The Collaborative International Dictionary
Brass band

Brass \Brass\, n.; pl. Brasses. [OE. bras, bres, AS. br[ae]s; akin to Icel. bras cement, solder, brasa to harden by fire, and to E. braze, brazen. Cf. 1st & 2d Braze.]

  1. An alloy (usually yellow) of copper and zinc, in variable proportion, but often containing two parts of copper to one part of zinc. It sometimes contains tin, and rarely other metals.

  2. (Mach.) A journal bearing, so called because frequently made of brass. A brass is often lined with a softer metal, when the latter is generally called a white metal lining. See Axle box, Journal Box, and Bearing.

  3. Coin made of copper, brass, or bronze. [Obs.]

    Provide neither gold, nor silver, nor brass in your purses, nor scrip for your journey.
    --Matt. x. 9.

  4. Impudence; a brazen face. [Colloq.]

  5. pl. Utensils, ornaments, or other articles of brass.

    The very scullion who cleans the brasses.
    --Hopkinson.

  6. A brass plate engraved with a figure or device.

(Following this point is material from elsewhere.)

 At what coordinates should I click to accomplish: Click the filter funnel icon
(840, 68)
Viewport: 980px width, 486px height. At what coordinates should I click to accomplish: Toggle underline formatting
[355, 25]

Specifically, one used as a memorial to the dead, and generally having the portrait, coat of arms, etc.

  7. pl. (Mining) Lumps of pyrites or sulphuret of iron, the color of which is near to that of brass.

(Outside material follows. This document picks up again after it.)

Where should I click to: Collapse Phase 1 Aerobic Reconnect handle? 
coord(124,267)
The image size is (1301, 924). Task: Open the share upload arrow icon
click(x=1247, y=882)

    Note: The word brass as used in Sculpture language is a translation for copper or some kind of bronze.

    Note: Brass is often used adjectively or in self-explaining compounds; as, brass button, brass kettle, brass founder, brass foundry or brassfoundry.

    Brass band (Mus.), a band of musicians who play upon wind instruments made of brass, as trumpets, cornets, etc.

    Brass foil, Brass leaf, brass made into very thin sheets; -- called also Dutch gold.

Wiktionary
brass band

n. (context music English) A group of musicians who play brass instruments (sometimes accompanied by percussion)

WordNet
brass band

n. a group of musicians playing only brass and percussion instruments

Wikipedia
Brass band

A brass band is a musical ensemble generally consisting entirely of brass instruments, most often with a percussion section. Ensembles that include brass and woodwind instruments can in certain traditions also be termed brass bands (particularly in the context of New Orleans–style brass bands), but may more correctly termed military bands, concert bands, or "brass and reed" bands.

Usage examples of "brass band".

And it was no quaint brass band that was going to play in fifteen minutes or half an hour, either -- spread across the band-shell (which looked almost as big as the Hollywood Bowl to Mary's eyes) were the implements and accessories of what had to be the world's biggest -- and loudest, judging from the amps -- rock-and-roll band, an apocalyptic bebop combination that would, at full throttle, probably be loud enough to shatter window-glass five miles away.

Still rejected by white Catholics, the Mexicans turned inevitably to exotic religions, and Henry Garrett would never forget the wintry Sunday afternoon when the Children of God in the Mountains outraged the honest citizens of Centennial by appearing with a brass band in the public square to conduct religious worship.

The noise came closer, a whistle blew, and a brass band exploded with music.